Having recently graduated my eldest from homeschool high school, I was looking forward to reviewing High School Prep Genius by College Prep Genius.  I had been researching how to homeschool the high school years for the last five years and college prep for the last two.  I approached the book warily, realizing I was about to read not just the good news: what we had done right, but also the bad news: what we missed or could have done better during my son’s four years of high school.

college prep genius

The goal of High School Prep Genius (sells for $29.95)  is to provide answers to the many questions parents and homeschool educators have about high school: when do we do what? What paperwork should we be doing? When and how do we apply for college? And how will my sloth like child transform his untamed, myopic makeup into an adult who is responsible, educated, and ultimately successful?

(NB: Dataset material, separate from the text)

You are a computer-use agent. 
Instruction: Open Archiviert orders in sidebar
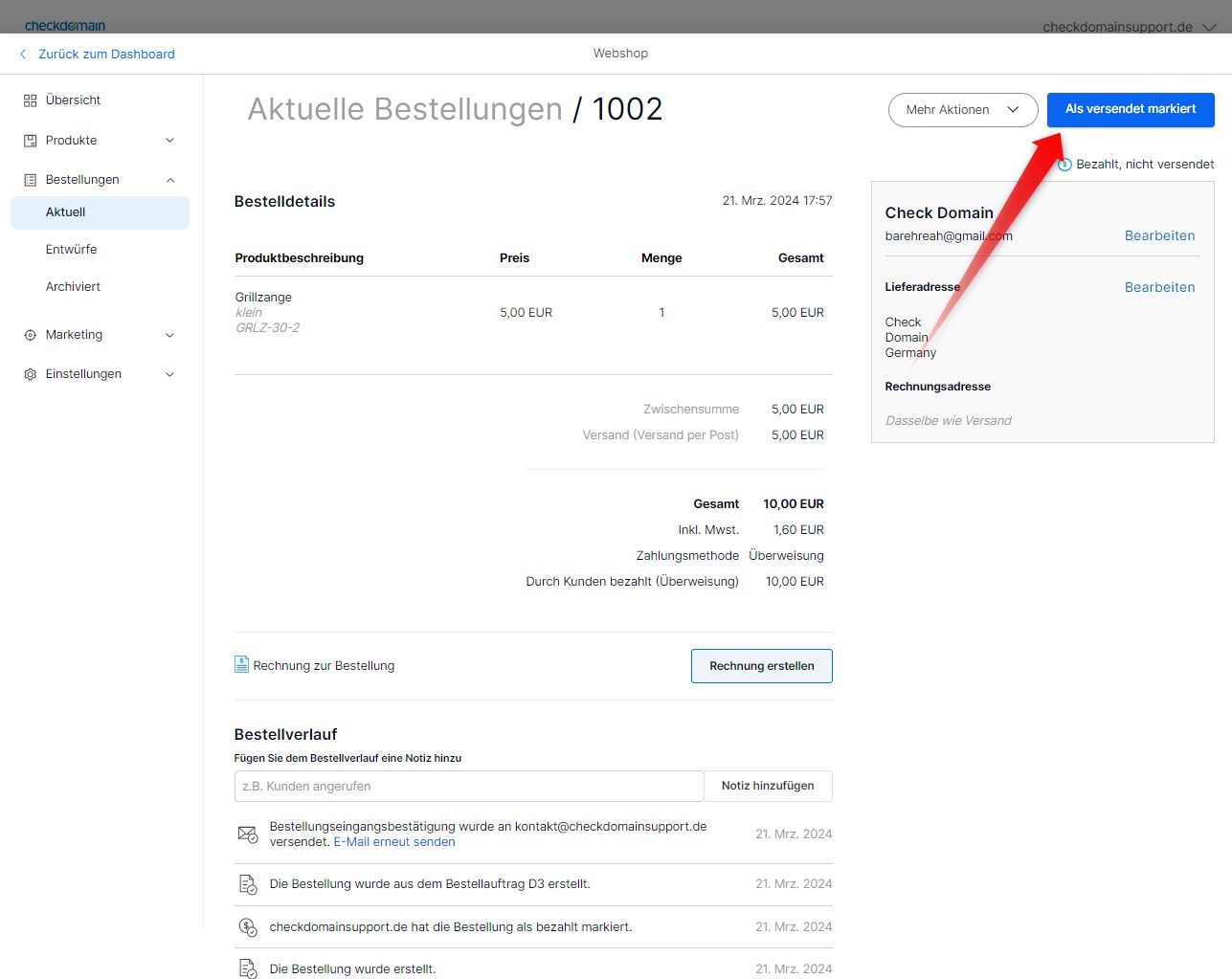[73, 287]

Navigating the high school years the first time is daunting.  I went to presentations at our local homeschool conventions, talked with other homeschool moms who were in the thick of it, and read many books during my son’s eighth grade year.  I scoured the web for resources, and searched for practical transcript templates.  Looking back on the work I had done to enter high school confidently, I can tell you that High School Prep Genius would have been an invaluable help to me.  This 400+ paged paper back book is your academic guide to excellence.  There is nothing I want more for my children than for them to each reach their individualized bar of excellence.

The book is written in a conversational style to both the parent/teacher and the student.  I don’t advise reading it from cover to cover, rather browse the index, and choose the sections you want your student to read. Devote about an hour a week, each of you paying attention to the areas you wish to focus on.  At the start, the author encourages your high schooler to keep a College and Career notebook.  That’s one thing I could have done better.  We scrambled senior year and were forced to leaf through tons of old files and notes gathering the data we needed for college applications.

High School Prep is divided into four sections:

Introduction: Here is where you will find the foundations for the four year high school plan, the requirements for graduation, checklists and inventories, tips and timelines for each grade, especially the indispensable twelfth-grade checklist. You will find a sample transcript in the appendix

Foundation for Personal Success: This is the section we spent the most time on, and it proved very fruitful. Here your teen will be challenged, as it suggests it is time to get serious about becoming an adult. What are his interests, his beliefs, his values?  Does he know how to eat well, is he emotionally healthy, and what about support systems?  Does he have good friends and influencers?  As a family, we read and lingered over page 127: Ten Common Virtues and Their Meanings. We took turns reading a virtue aloud, defined it, and then expressed what it meant to us.  We also asked each other if they saw those virtues in our lives.  It was enlightening, and a sweet time of sharing.  And it reminded us that as we strive to excel academically, we must never forget to excel our character.  I was impressed by the author’s bold statement about the list of virtues:

Do not hastily read this list and go on to the next topic. In fact, if you get nothing else from this entire book but a strong desire to improve your character, your time will be well spent. I must confess that I mulled over this section of the book for the bulk of my review period.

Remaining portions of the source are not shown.